The bears have finally decided to pause their chase and take some rest considering the latest movements in the crypto-market. Bitcoin, of late, has been able to get back its rhythm, with the crypto trading at $31,500 at press time.
However, the bear market has given us a lot to ponder about, especially with respect to investor behavior towards falls and dips.
Six months into the bear market and macro headwinds still continue to plague the crypto-market.
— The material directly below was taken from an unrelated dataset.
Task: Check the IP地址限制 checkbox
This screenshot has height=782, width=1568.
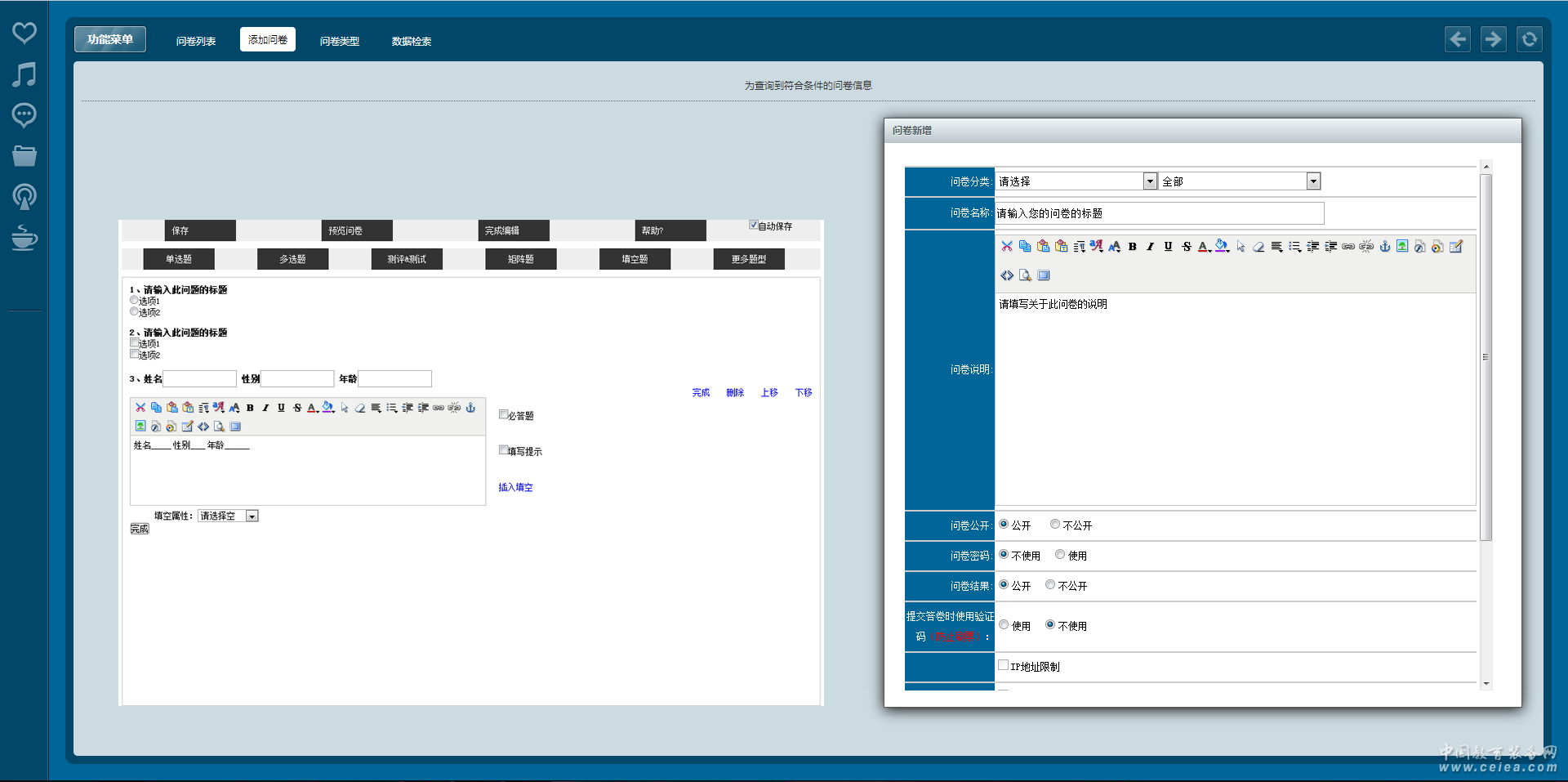Action: click(x=1003, y=665)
This has had a profound effect on HODLers who are now “tired and exhausted.” They have continued to buy the wrongdips as the market plunged regularly until the Terra crash happened.
To study this, Santiment shared some insights into crowd behavior parallels between 2021 and 2022 using the Social Dominance metric.
Let’s first discuss the performance of the king coin in 2021. Bitcoin’s price refused to rise when “too much (and by many)” expectations were dominant in social trends for buying the dip towards mid-May 2021. Eventually, two months later, when the price hit $29.5k, there was the perfect scenario for the market to grow.
And it did, with a bull market that shot Bitcoin up to its all-time high of around $69,000.
Similarly, during the end of 2021, there was an increase in dominance of buying the dip with “each new dip.” This created another scenario, one where Bitcoin refused to go bullish, with the trend continuing well into January 2022. Going forward, the desire to “buy the dip” disappeared, turning out to be a good sign for the market. .
As Santiment has reiterated regularly, when the majority is (eagerly) looking for a bottom, there is none.
This statement makes more sense now than ever.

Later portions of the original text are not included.